Invisible Work, Ignored Value

Public health is inherently thankless — when it works, nothing happens. No child dies from whooping cough. No pool turns into a drowning hazard. No community suffers a meningitis outbreak. That invisibility makes funding fragile.

“You don’t see the people you’ve saved,” said Dr. Umair Shah, former Washington state health director. “So people don’t value it.”

Research shows that every dollar spent on childhood vaccines saves $11 in future health costs; tobacco prevention yields $2–$3 per dollar, and asthma programs can return $70 per dollar. Yet, policymakers continue to strip support.
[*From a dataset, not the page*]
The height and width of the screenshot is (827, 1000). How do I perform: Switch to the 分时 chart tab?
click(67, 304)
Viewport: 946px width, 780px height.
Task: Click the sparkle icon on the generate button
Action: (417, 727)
HHS Defends Cuts, States Sue

Health and Human Services officials defend the cuts, saying the funds were pandemic-specific and the crisis is over. But courts are stepping in. Several states, including Ohio, Tennessee, and Missouri, have sued the federal government, arguing the cuts were sudden, disruptive, and placed communities at risk.

Some cuts have been paused by federal judges, but many are moving forward. The CDC budget itself may soon be slashed by 50%, according to administration proposals — a cut that would reduce direct state and local support dramatically.

Health officials say they are being forced to abandon essential services, even as disease risks grow.

“In the public’s eye, we’re always catching up,” said Michael Eby, director of clinical services in Charlotte. “But when we’re funded well, we prevent crises before they begin.”